El proceso, indispensable porque la Justicia Federal ya dejó de trabajar con soporte papel, se desarrolla a razón de 200 a 300 hojas por turno y está muy avanzado. También se hace para conservar en el mejor estado posible toda la documentación original que se va guardando en caja de seguridad a medida que se completa el escaneo.
El expediente incluye desde la denuncia de la madre de Guardati hasta las últimas actuaciones de la fiscal Ríos -tuvo el caso en sus manos casi diez años- pasando por los resultados de más de media docena de excavaciones en el cementerio de Capital y de los exámenes de ADN -todos negativos-, luego del trabajo de los profesionales del Equipo Argentino de Antropología Forense en tumbas sin nombre.
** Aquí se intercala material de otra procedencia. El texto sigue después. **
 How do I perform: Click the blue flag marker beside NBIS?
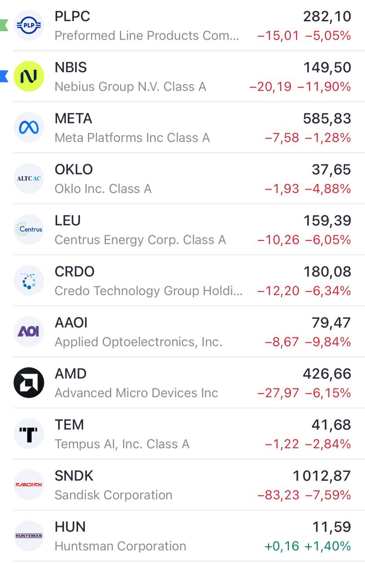click(x=4, y=77)
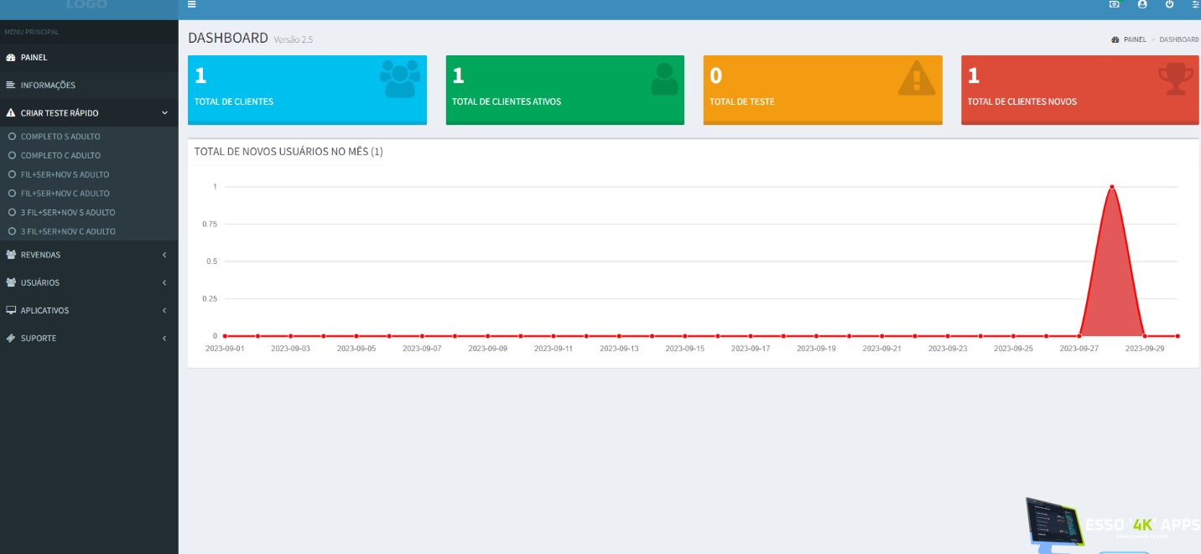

Contiene, además, declaraciones de testigos y las indagatorias de los sospechosos, varios de los cuales -policías en su mayoría- estuvieron a punto de ser llevados a juicio hasta que los tribunales de alzada los desvincularon parcial y/o totalmente hasta que la causa quedó en punto muerto.
También hay fotos y croquis ilustrativos referidos a espacios geográficos peritados, como el destacamento de La Estanzuela y las inmediaciones de la escuela Atilio Anastasi, donde Guardati estuvo a la salida de un baile para recaudar fondos.
Esta opinión -no vinculante- tuvo importancia clave a través del tiempo.
En 1997 sirvió a la Corte Interamericana de Derechos Humanos para condenar al Estado de Mendoza bajo el argumento de que la desaparición del muchacho ocurrió a manos de una fuerza de seguridad pública.
En 2021 cimentó la decisión de la Cámara Federal de Apelaciones, que, a pedido del abogado Carlos Varela Alvarez, tomó como referencia la condena internacional para declarar incompetente a la Justicia Provincial y declarar al caso Guardati como delito de lesa humanidad.
Organismos públicos que intervienen
La Fiscalía de Instrucción número 2, a cargo de Alcaraz, y el Juzgado Federal número 3, encabezado por el juez Marcelo Garnica, tienen a cargo la causa desde lo investigativo y de contralor respectivamente en nombre de la Justicia Federal de Mendoza.
También intervienen la DOVIC (Dirección General de Acompañamiento, Orientación y Protección a las Víctimas) y la Procuvin (Procuraduría de Violencia Institucional).
La DOVIC garantiza abordaje y contención a las víctimas de delitos y sus familiares para evitar la vulnerabilidad. Colabora con el sistema judicial. La madre de Guardati está en primera fila para los profesionales de este organismo: el objetivo es no revictimizarla cada vez que se reúna con la Justicia para hablar del caso de su hijo y a medida que se reactive la pesquisa.
La Procuvin trabaja en casos de violencia institucional. Tiene a su cargo, según la resolución originaria de 2013, "darles impulso de las acciones penales y la orientación de las investigaciones y juzgamiento de prácticas ilícitas, perpetradas por agentes estatales, que resultan lesivas para la libertad, la integridad, la dignidad y la vida de las personas en estado de vulnerabilidad".